『おはよう。』






えーーーーーーーーーー!!!!!!!!!!






まさかのそこにいたのは、ジャクソン先生だった。







『お、おはよう…ございます。





え?え?先生?』






『どうぞ、ここに座って。』







私の指導係で仕事のパートナーで、そしてまさかのお父さんの友達で私のことを頼んだという先生が…






ジャクソン先生!?






っていうことは、指導係も仕組まれたことだったのか?






何だか色々な疑問が頭をよぎる。





『待ってたよ。なかなか来ないし、休みをとる気配もないから、こちらから声をかけた方が良かったのかと思ってたけど。』






「す、す、すいません…」





もう何も話せない…色々知られ過ぎて、ボロが出そうで。





『さっそく診察しようか。』






そんなことを言われるけど、体が動かない。






すかさず近くにいた看護師さんが私の後ろに回って服をめくる。





突然、恥ずかしさと、胸の傷を見られることが怖くなり…





『かなー。

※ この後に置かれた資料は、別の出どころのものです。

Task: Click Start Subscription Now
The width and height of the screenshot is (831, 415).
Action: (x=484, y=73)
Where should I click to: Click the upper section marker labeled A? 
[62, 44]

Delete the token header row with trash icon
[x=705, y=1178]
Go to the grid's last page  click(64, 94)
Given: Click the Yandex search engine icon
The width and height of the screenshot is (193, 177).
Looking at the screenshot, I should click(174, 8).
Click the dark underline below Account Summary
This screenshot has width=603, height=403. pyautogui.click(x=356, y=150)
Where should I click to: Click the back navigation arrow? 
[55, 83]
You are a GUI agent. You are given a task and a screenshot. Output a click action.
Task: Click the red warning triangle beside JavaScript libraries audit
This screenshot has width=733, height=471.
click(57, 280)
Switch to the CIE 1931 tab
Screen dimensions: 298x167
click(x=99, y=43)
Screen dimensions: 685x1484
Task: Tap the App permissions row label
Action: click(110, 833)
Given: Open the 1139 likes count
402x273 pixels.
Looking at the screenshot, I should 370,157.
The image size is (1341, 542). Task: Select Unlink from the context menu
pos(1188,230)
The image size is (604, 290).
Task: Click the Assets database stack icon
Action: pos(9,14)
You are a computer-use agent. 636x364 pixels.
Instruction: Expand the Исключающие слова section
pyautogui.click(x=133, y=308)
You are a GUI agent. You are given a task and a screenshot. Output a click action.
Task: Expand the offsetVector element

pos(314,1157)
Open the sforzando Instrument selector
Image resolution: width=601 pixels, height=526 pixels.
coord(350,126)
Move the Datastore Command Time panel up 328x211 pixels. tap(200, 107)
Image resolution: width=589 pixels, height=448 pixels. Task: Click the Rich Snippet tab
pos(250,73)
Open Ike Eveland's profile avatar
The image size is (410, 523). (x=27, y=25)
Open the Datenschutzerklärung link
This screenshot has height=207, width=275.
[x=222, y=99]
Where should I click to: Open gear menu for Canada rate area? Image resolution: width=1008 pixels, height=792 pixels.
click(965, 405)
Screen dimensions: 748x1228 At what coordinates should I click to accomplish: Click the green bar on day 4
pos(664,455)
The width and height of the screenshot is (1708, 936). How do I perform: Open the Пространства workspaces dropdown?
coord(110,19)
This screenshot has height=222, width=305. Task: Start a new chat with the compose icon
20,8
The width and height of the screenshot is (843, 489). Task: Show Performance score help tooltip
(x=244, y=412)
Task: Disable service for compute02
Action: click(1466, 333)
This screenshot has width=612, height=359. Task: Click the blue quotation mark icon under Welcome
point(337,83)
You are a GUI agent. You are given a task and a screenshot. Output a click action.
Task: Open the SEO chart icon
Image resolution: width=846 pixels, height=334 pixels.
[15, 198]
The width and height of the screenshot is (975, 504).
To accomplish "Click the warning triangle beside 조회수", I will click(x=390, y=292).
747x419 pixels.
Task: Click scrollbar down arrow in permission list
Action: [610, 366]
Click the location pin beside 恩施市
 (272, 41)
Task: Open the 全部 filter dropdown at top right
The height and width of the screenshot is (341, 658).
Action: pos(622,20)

』





思わず服を下げてしまった。






『知ってる間柄だから?』





違う気もする。胸の傷を見られることの方が嫌…






なぜか分からないけど。






私のカルテを全て知ってる先生なんだけど、それでも嫌だと思ってしまった。






『分かったよ。首元から入れさせて。いい?』






日本と違って強制しない、大らかなところがアメリカなのか…?





首元からなら大丈夫と、頭を縦に振る。





『吸ってー吐いてー』





何度も繰り返すほど、丁寧な診察。






先生のリズムに合わせれなくて、





「ゲホッ」





と咳が出る。痰の絡んだ咳…。





『咳の症状は出てた?』






「いえ、特に何も。」






そう答えるけど、すぐに





『ん?何もない?本当に?』






心臓を聴診する先生が、いつもと違う表情で私を見つめてくる。





『心電図とるけど、何か異常なかった?』





そこまで言われて、ハッと気づいた。





昨日……そういえば。






「夜に…胸がちょっと痛かった
…ような。」






『それならすぐにここに来なくちゃ。隣なんだから。』






「はい…すいません。」







『かな、すいませんっていつも言うけど、謝って欲しいわけじゃないんだからね。』






「すいません…。」






また言ってしまった。日本語でもいう癖があるから、英語でも、そのまま気持ちを訳してしまう。
英語だからこそ、説明できない気持ちも、全てそれで返した方が楽だというのもあるけど。






『心電図に血液検査に………』







心臓に肺に、できる検査を全て指示して言い終わると…。






『かな、僕が主治医ということは、病気から逃げるなんて、させないからね。』








ニコッ






と笑った笑顔はもはや闇が隠されていた。






背筋が凍るような思いがしたので、すぐに目を覚ました。